Tuesday, September 20, 2011

Automation in Mining

Most mining companies are about to embark on the journey towards ‘automation’. Companies like Rio Tinto have made a good start, but they all have a long way to go. Automation is much better progressed in many other industries, especially where automation of fixed plant is where they have had to focus: manufacturing and other process industries, Oil and Gas and other chemical type industries, and rail / transport systems. Mostly these are industries in which the processes are constrained by the engineering. The challenge for mining is very different, very few mining operations are constrained by the engineering, indeed they are geographically unconstrained (at least within the boundaries of the ore body).

One way to look at automation is through the lens of the future objectives – what is the mining process to look like? Currently the major constraint is that the mining process is essentially a batch process; drill, then blast, then collect the ore, then load it into the transport system. Current automation efforts are really about pushing the continuous process as close to the mine face as possible. What we see people like AngloGold Ashanti doing is investigating what technologies are available to make the actual mining process underground continuous. They seek to get out of the drill and blast paradigm. This is the future of automation.

In the meantime, there are things that can be done to extend ‘automation’ into other parts of the mining process, but for every company, that will mean something different, so each needs to define their automation objectives and a high level view of how to get there. These matters need to be considered (in order) as follows.

Automation Objectives. Mining companies obviously need to understand what problems they are trying to solve – nobody else can really do this for them, although the AGA Technology Innovation Consortium (AGA-TIC) has taken an ‘open innovation’ approach. (www.aga-tic.com)

What is Future Vision. Every journey has a first step. Understanding the future state is informed by the objectives and needs to be developed without constraints in the first instance, that is don’t worry about where you are today. Big innovation will probably replace the current state anyway.

Technology. Future technology is perhaps the hardest thing to quantify – current trends only loosely inform where technology will be in even the medium term. The trick is to plan for the no-brainers and build agility into the technology plan. Any automation story will however be underpinned with better and more pervasive communications, smarter ways of collecting and analysing innovation, and robotic technologies that will drive new machines.

Culture. Culture will be the most difficult thing to change, and will take a long time. Companies can’t afford to lose the knowledge in the current workforce, and anyway new technologies are driven by the young, and they will take quite a while before they are impacting how you do your mining business.

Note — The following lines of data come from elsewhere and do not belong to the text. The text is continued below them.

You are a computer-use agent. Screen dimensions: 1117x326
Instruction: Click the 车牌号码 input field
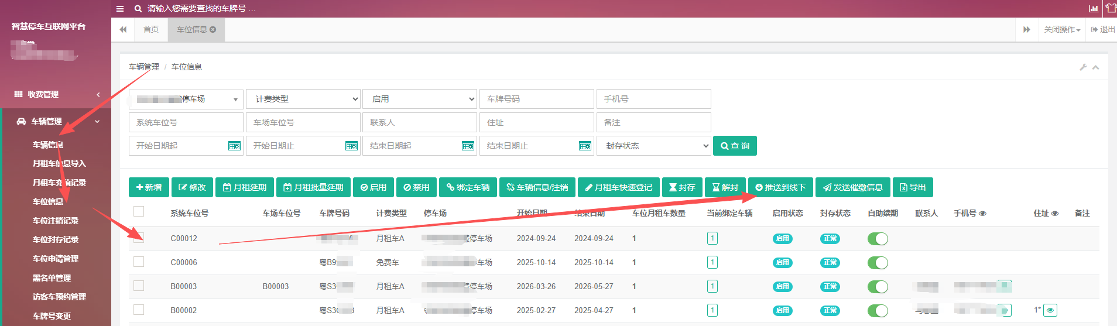coord(537,99)
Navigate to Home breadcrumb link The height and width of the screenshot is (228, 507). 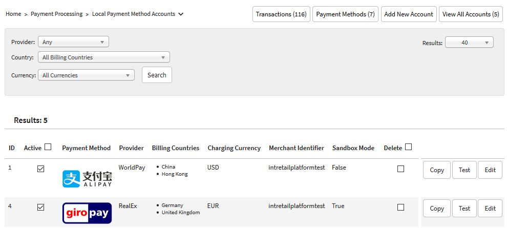click(x=13, y=14)
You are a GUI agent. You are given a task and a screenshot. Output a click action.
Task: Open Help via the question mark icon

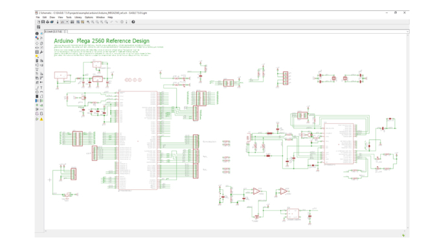coord(133,22)
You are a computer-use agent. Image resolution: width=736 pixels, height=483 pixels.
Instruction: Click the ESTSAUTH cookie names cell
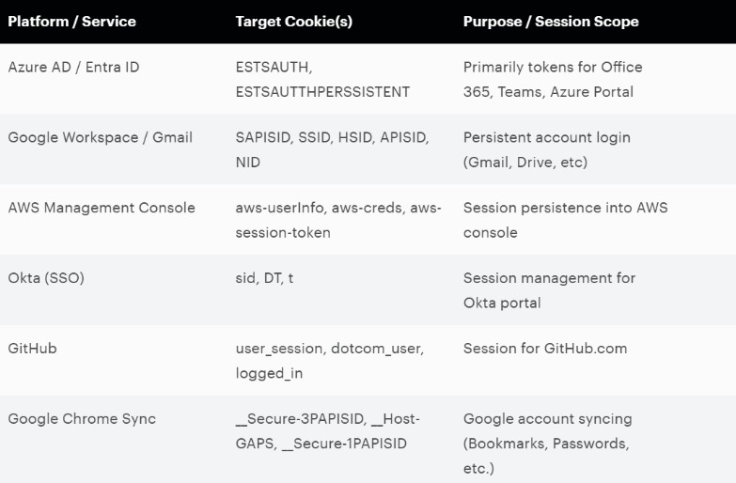point(322,79)
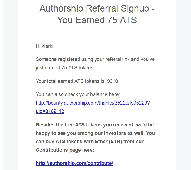Click the uId=8169112 link portion
The image size is (191, 170).
point(50,111)
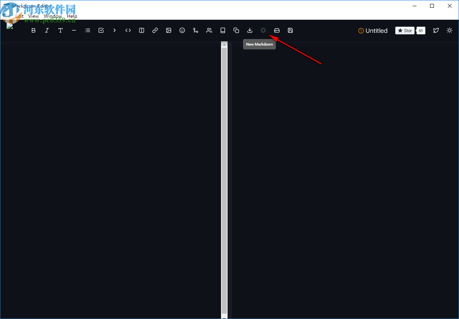Open the download/export option
The width and height of the screenshot is (459, 319).
point(250,30)
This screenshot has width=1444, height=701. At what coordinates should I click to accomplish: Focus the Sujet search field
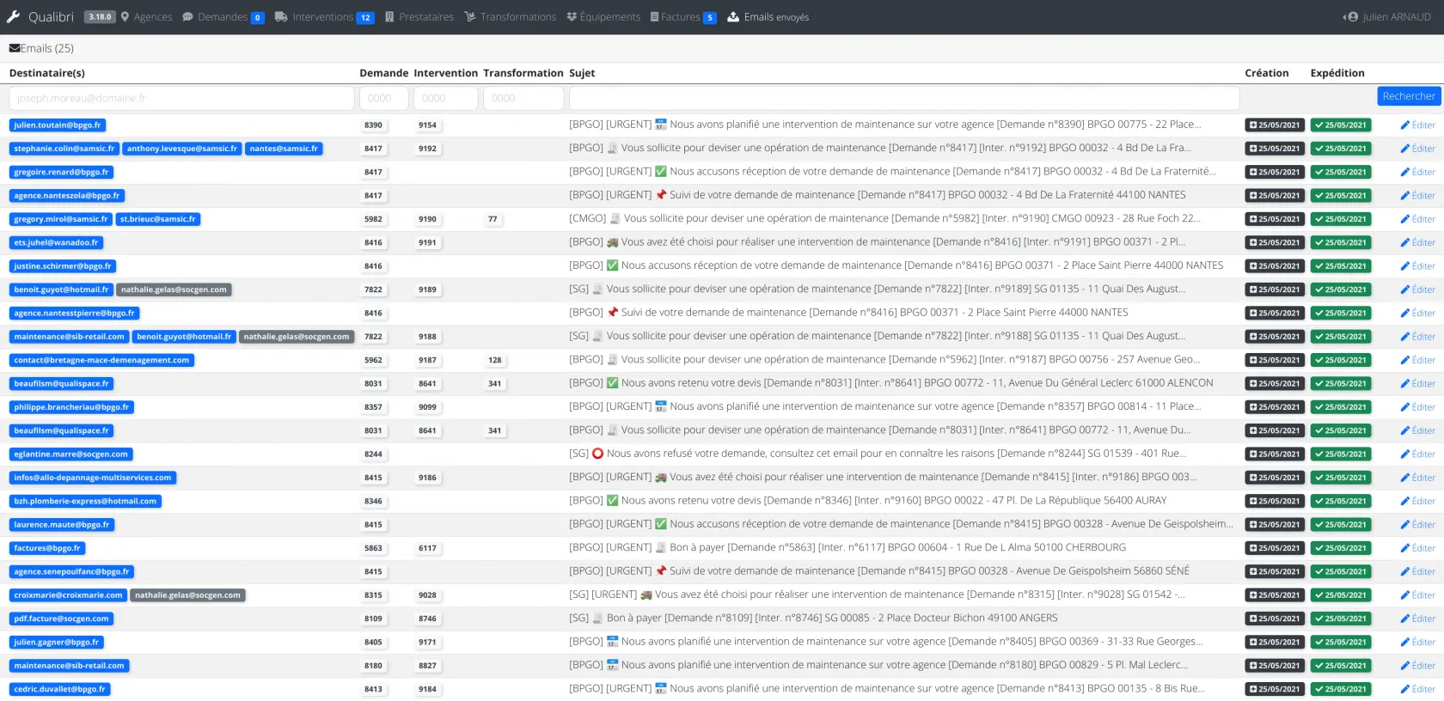coord(903,99)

What is Current State. Once the end state is defined, you need to know how ready your current environment is for the changes that will be necessary. Knowing where change is needed and where it can be ignored is all part of doing an Automation Readiness Evaluation. Besides, there will be some things that can be done early that will improve the business and help to finance longer term initiatives.

Technology Innovation Plan. How you go about innovating is the core of the implementation problem – will it be open (like AGA) or closed (like Rio Tinto). Both of these methods require investment, but open innovation will probably get a faster result.

Technology Vision. Prototyping automated technologies, Innovation in iterations...

Systems Integration. Making sure that the systems you design can act in awareness of each other is a key to machine automation. Machines will need to negotiate with each other in the mining environment because they will have freedom of movement. For instance, to truly automate a haulage fleet, each machine will need to know its own place in space and system, as well as every other machine. This means a common language, decision rules, etc.

Knowledge Management. Automation is really a way to embed intelligence that currently resides in people’s brains into the systems and machines of the future mine. There is a huge cultural change issue in this.

Further Observations

Many industries have been on this journey before – mining companies starting out should make themselves informed on the lessons they have learned – petroleum, aerospace, military in particular.
As a concept of operations, automation in any context will ultimately be made possible by how well you can collect, transport, and analyse data automatically.   We currently know a great amount about this, and recent advances in intelligent sensors, mobile communications and advanced analytics are making the issue more addressable – complicated to be sure, but the technologies are becoming ever more capable.